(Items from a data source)

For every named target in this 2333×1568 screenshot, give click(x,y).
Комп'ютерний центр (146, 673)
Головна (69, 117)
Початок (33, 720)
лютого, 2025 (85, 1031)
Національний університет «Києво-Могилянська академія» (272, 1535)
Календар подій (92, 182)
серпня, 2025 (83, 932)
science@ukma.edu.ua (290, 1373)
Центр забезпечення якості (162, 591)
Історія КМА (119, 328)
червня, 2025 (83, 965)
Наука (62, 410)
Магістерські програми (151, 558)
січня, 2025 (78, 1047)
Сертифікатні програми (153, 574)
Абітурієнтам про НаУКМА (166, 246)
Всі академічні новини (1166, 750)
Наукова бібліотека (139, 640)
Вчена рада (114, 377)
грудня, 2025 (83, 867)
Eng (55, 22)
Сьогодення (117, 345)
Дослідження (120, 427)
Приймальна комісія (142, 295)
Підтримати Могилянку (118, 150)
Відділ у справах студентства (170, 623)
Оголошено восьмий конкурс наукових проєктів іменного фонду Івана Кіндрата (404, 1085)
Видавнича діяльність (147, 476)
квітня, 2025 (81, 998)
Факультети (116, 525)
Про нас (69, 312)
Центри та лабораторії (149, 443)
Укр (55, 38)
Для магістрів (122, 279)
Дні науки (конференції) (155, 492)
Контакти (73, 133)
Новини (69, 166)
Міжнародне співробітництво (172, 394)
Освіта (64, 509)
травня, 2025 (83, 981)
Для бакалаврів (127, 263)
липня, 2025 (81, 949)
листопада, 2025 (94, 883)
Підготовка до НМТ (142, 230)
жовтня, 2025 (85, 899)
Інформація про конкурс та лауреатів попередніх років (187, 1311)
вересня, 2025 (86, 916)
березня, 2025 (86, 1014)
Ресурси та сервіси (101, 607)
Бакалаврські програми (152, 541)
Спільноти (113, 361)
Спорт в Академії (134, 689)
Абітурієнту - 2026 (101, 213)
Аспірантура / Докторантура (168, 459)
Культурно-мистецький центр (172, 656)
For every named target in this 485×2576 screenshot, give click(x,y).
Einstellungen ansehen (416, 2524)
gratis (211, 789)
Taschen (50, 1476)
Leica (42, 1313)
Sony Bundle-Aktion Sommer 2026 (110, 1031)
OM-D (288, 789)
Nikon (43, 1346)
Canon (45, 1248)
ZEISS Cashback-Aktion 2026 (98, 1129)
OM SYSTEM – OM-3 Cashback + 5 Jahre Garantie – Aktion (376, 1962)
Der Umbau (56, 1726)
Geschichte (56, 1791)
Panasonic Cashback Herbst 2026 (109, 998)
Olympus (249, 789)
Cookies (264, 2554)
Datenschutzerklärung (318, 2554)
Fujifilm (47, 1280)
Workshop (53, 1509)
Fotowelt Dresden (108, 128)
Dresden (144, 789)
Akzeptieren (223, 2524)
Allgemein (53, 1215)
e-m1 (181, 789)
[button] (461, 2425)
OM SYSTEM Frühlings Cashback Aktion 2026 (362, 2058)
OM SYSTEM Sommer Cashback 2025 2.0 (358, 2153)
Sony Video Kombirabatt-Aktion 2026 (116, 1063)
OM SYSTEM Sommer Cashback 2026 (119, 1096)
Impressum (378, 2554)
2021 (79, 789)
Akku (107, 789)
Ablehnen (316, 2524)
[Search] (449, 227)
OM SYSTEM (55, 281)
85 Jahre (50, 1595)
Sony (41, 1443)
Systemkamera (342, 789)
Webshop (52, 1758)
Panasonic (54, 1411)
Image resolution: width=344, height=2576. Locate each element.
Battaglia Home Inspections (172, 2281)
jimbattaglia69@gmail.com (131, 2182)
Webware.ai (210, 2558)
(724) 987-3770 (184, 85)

Brief:
Count every line above that holds the word "Panasonic", and state the number and nothing more.

Result of the task:
2